Ingrid Haas runs the Political Attitudes and Cognition Lab at the University of Nebraska. She says similar brain scan studies show the amygdala plays a prominent role in conservative brain function…

“There's been a hypothesis put forth by actually some of my colleagues at Nebraska that conservatives are more sensitive to negative emotional information, that they're more reactive potentially to, um, to photos or ideas or issue positions that invoke fear or disgust or some other negative emotion.”

Liberals, on the other hand, activate the Anterior Cingulate Cortex when faced with political dilemmas, which Haas says tempered the emotional reaction…
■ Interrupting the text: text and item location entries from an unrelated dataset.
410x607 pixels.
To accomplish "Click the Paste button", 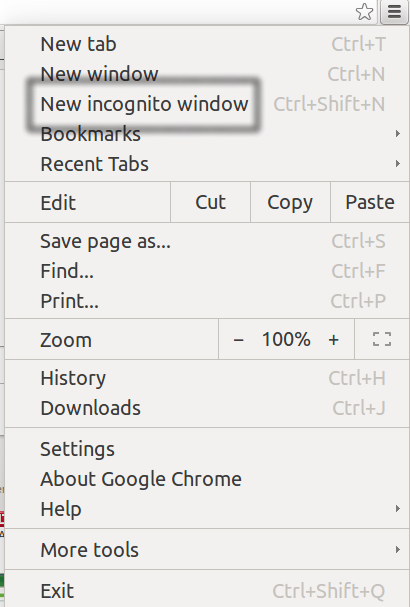I will 370,202.
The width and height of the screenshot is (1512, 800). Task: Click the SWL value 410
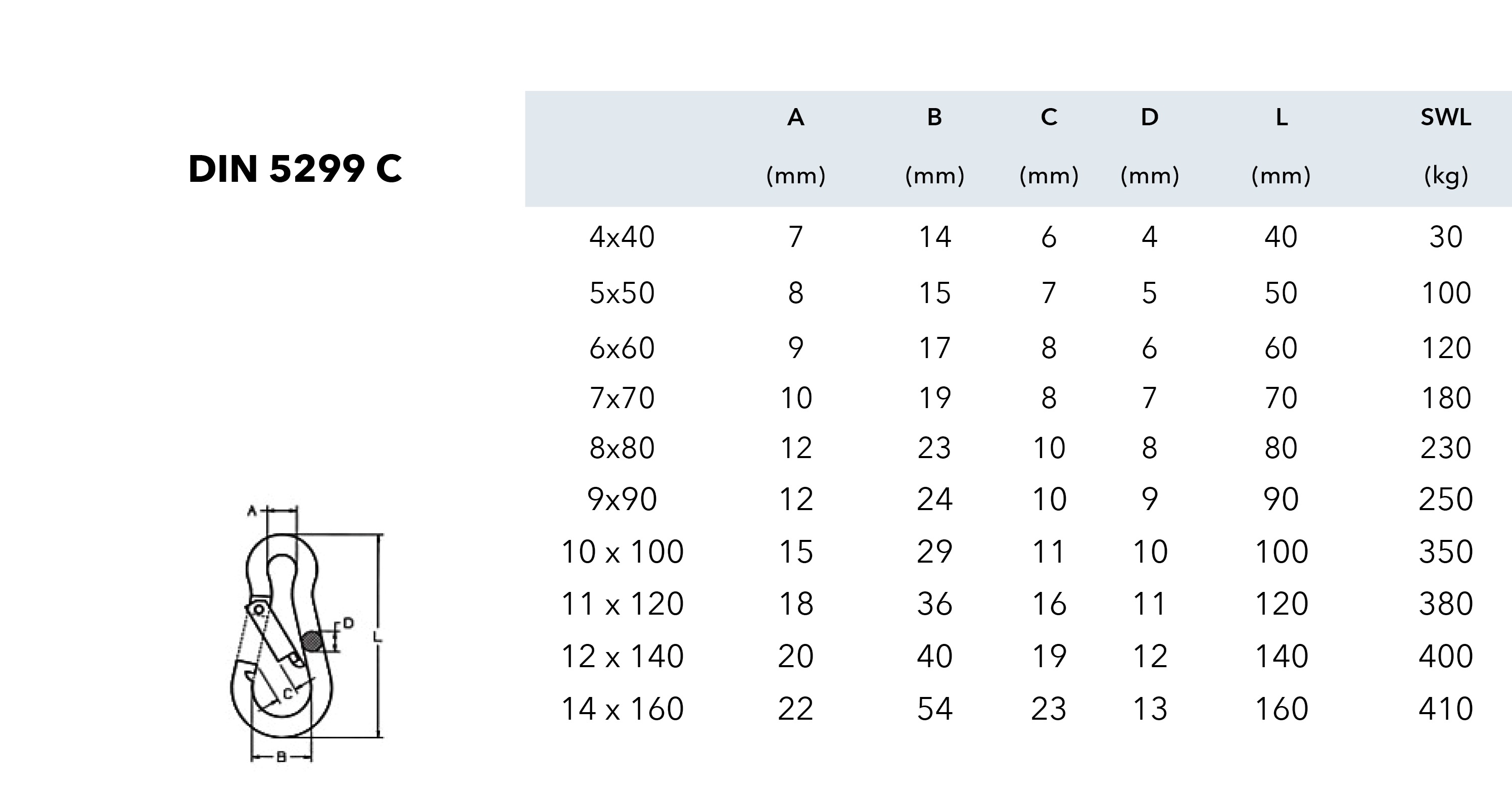[x=1446, y=709]
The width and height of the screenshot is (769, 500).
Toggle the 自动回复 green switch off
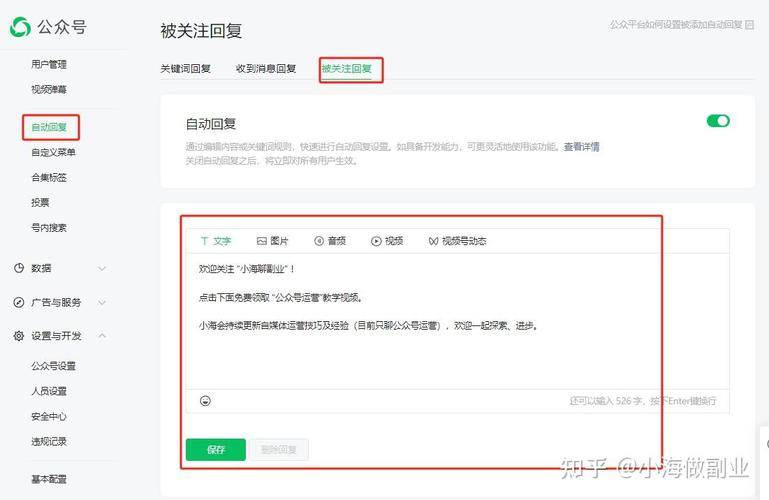(718, 121)
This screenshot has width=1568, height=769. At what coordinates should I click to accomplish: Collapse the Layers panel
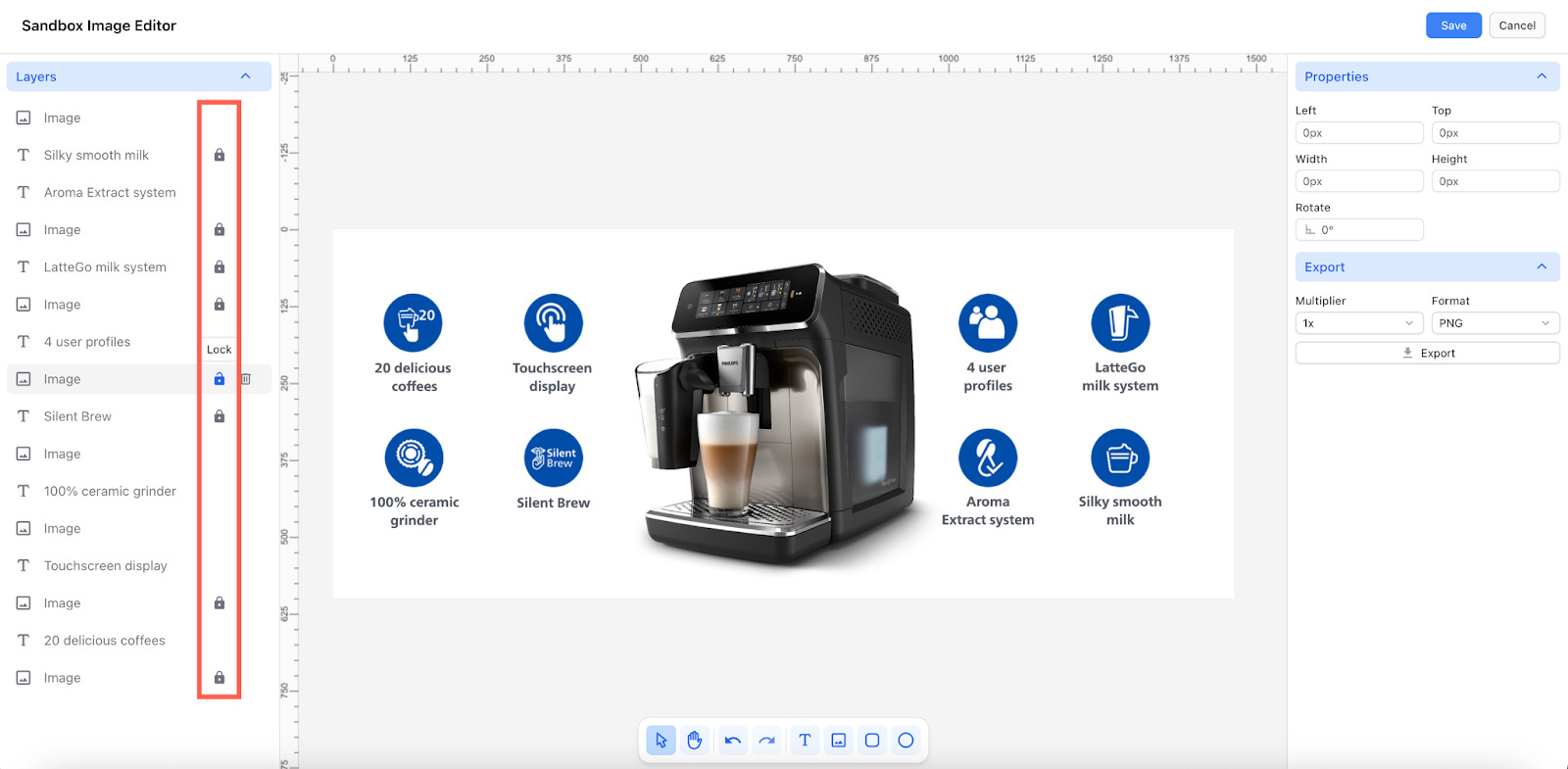(245, 76)
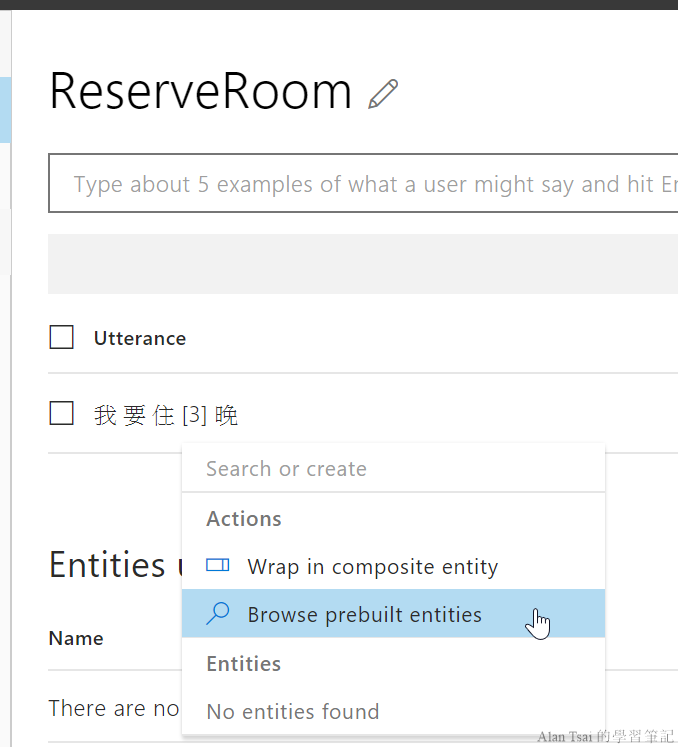Tick the select-all checkbox beside Utterance header
The image size is (678, 747).
(x=62, y=338)
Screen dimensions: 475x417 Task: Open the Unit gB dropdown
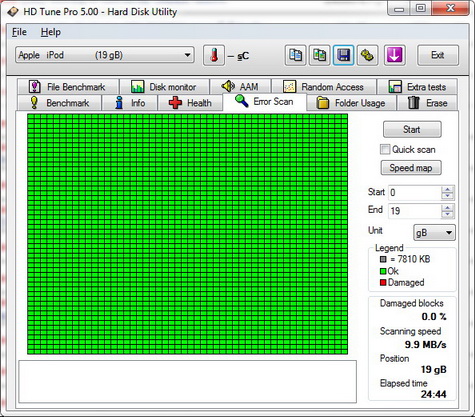[434, 232]
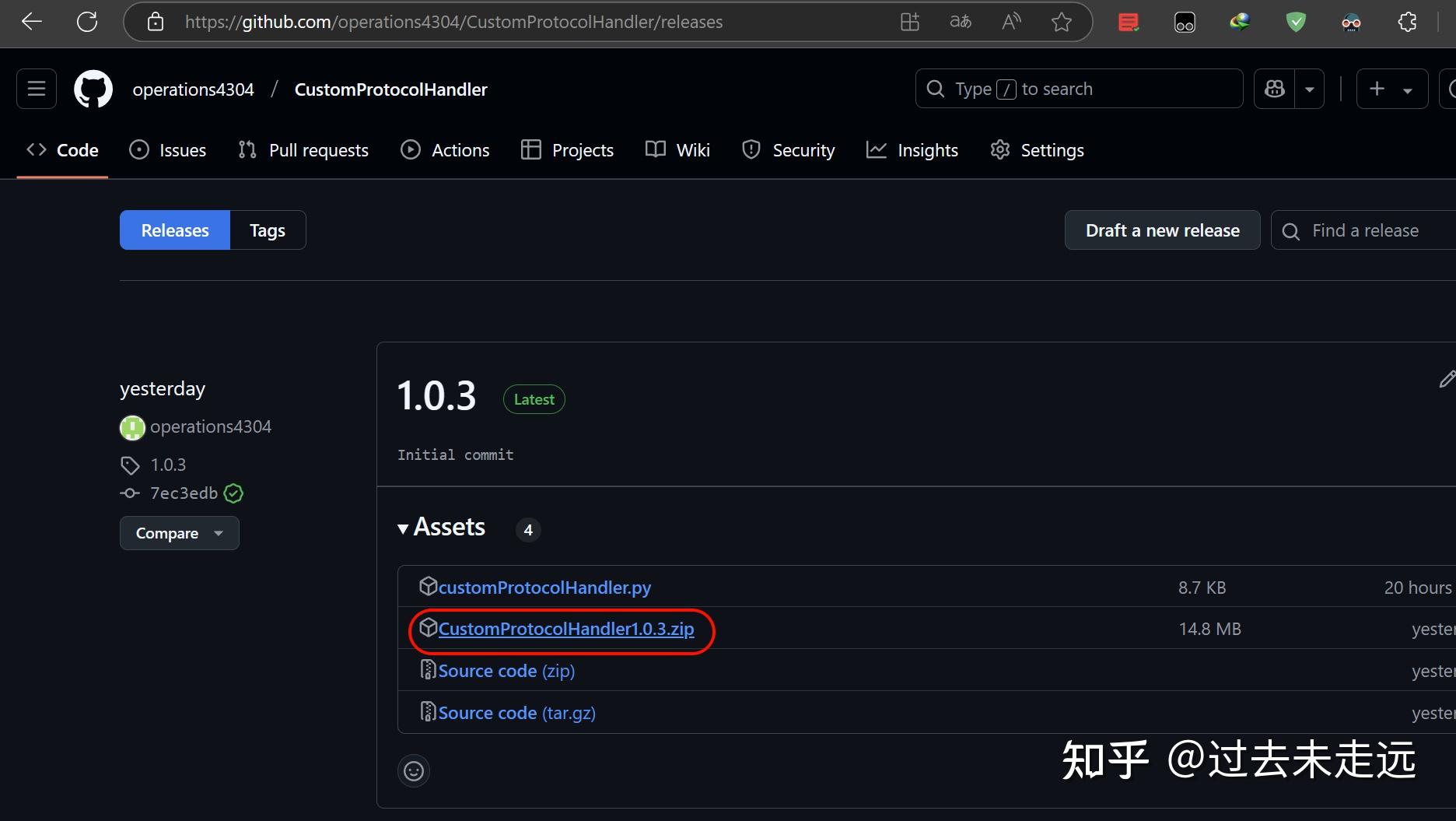
Task: Open the Compare dropdown
Action: point(179,533)
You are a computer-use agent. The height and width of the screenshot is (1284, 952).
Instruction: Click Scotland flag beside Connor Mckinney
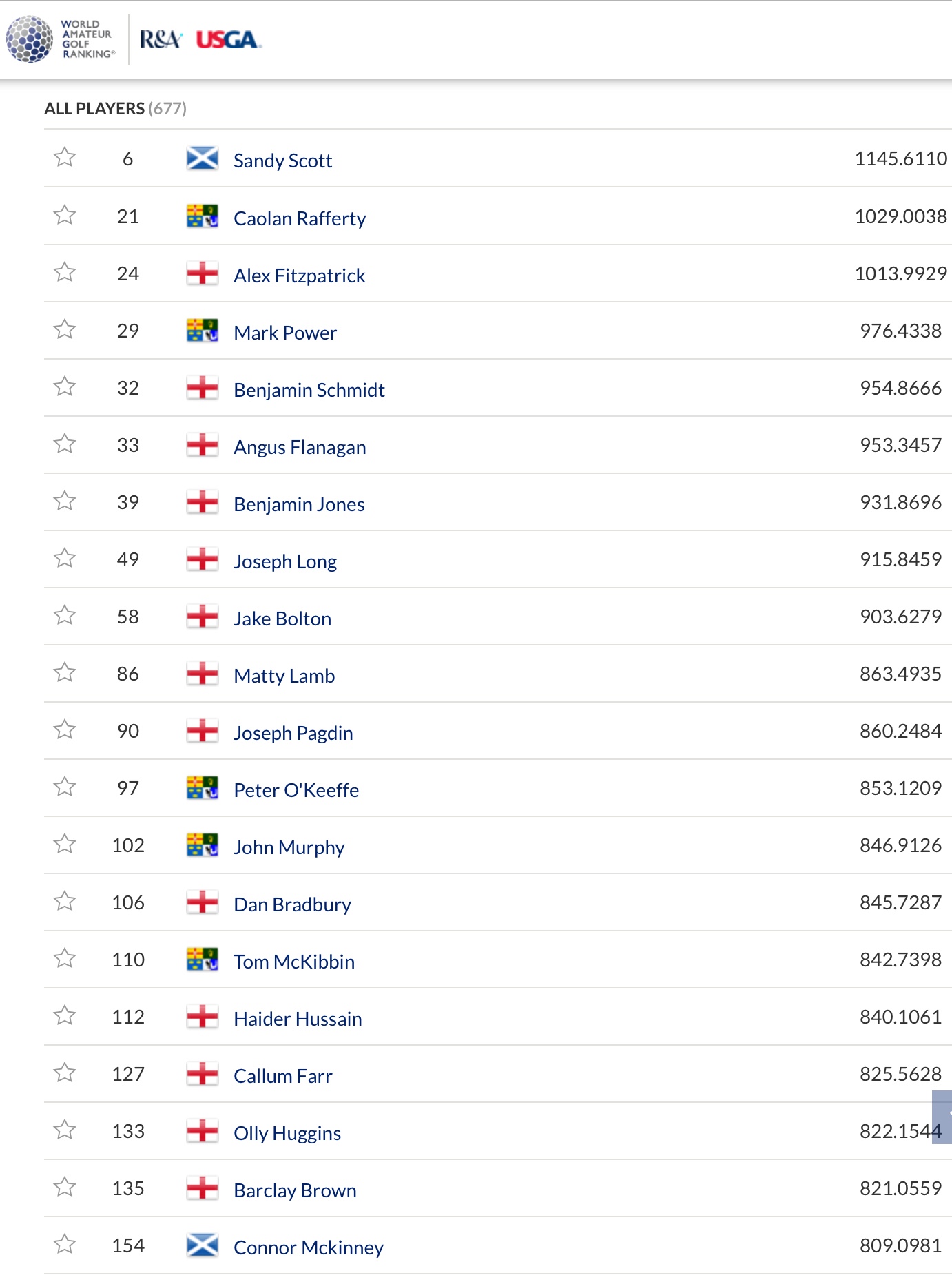tap(203, 1245)
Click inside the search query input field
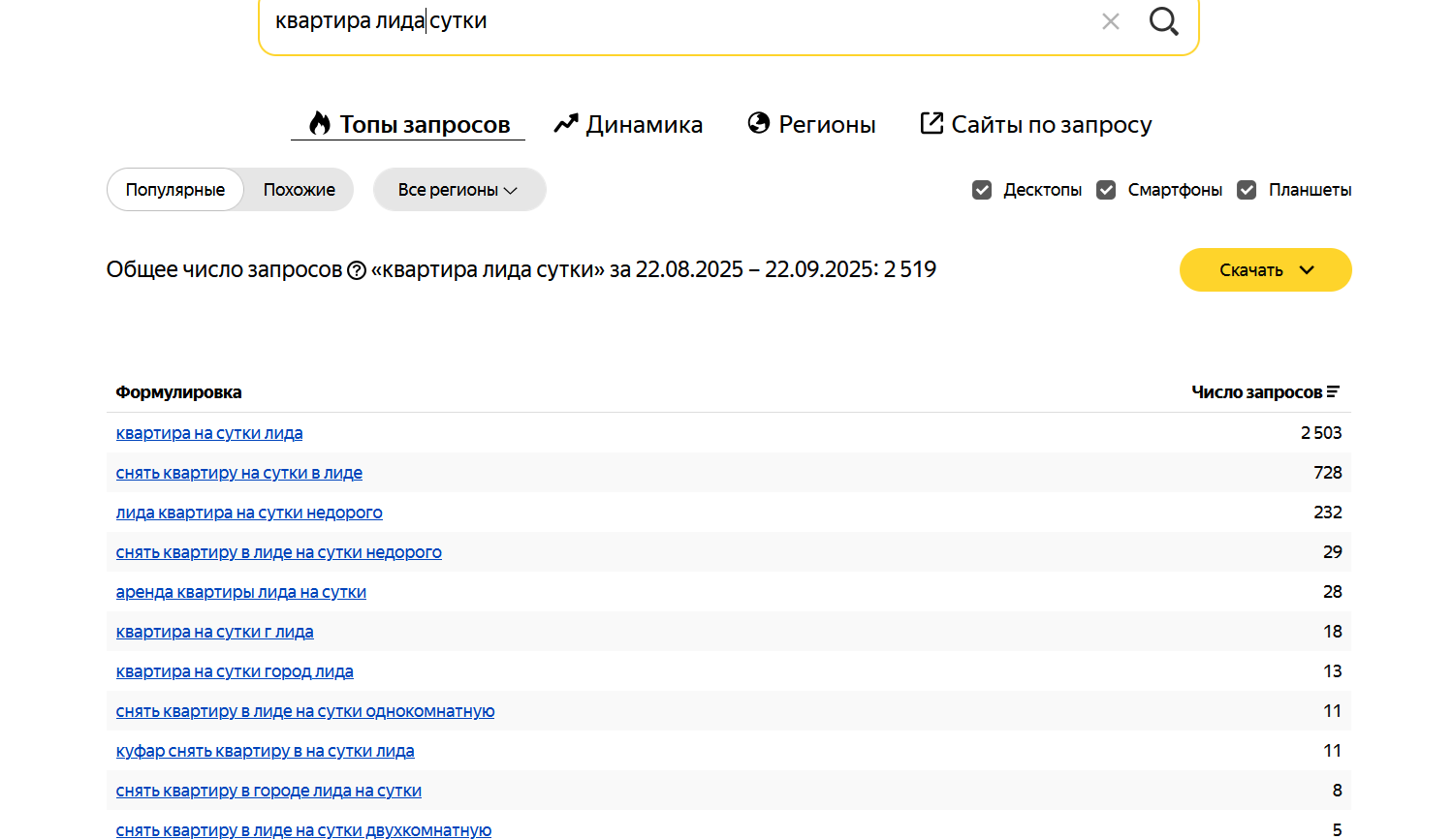1452x840 pixels. click(679, 21)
So basically they were seemingly spending more time and effort processing that information. And they also took longer to respond in the task.”

These findings may help explain the way both parties fire up the base, focusing either on threats to individual liberty or on broad social injustice…

“Liberals in some cases tend to focus more on issues like harm and fairness, whereas conservatives might care more about threats to their in-group or perceived threats to their in-group.”

Haas says political neuroscience is revealing the neurological basis that may underlie the stripped-down, no-holds barred level of political discourse America finds itself in right now… What Liz Cheney calls, ‘the fundamental fight for the soul of the country…’

“This conflict is not you know, it's not just about policy issues anymore. It's become about people's social and group identities and the and the perceived threats and slights they see from the other side.”

Rising social tension and even rumblings of a looming civil war are increasingly part of today’s political climate – conflicts arguably based on little more than differences in neural processing.

But where do these differences come from? Skyler Cranmer, a political science professor at Ohio State University, took part in the study with Sunny Yang…

“What this work is not saying is that we have found that your neural behavior or your neural profile causes your political ideology.”

He calls it’s a classic chicken and egg dilemma…

“We don’t know whether you have your ideology because of your neural pattern, or you have that neural pattern because of your ideology.”

All scientists can safely say is that conservatives and liberals are wired differently. And perhaps our two-party perspective grew out of that dichotomy. Researcher Ingrid Haas reminds us that passion has always been a political tool along with persuasion and compromise…

“You're not really ever making decisions that are purely rational or only cognitive. Your brain is always processing information in terms of emotion as well. And this isn't necessarily a bad thing.”

Knowing that our political conflicts are at least in part based on biology could help us step back a little from the deep partisan divide splitting our country - provided clearer heads prevail.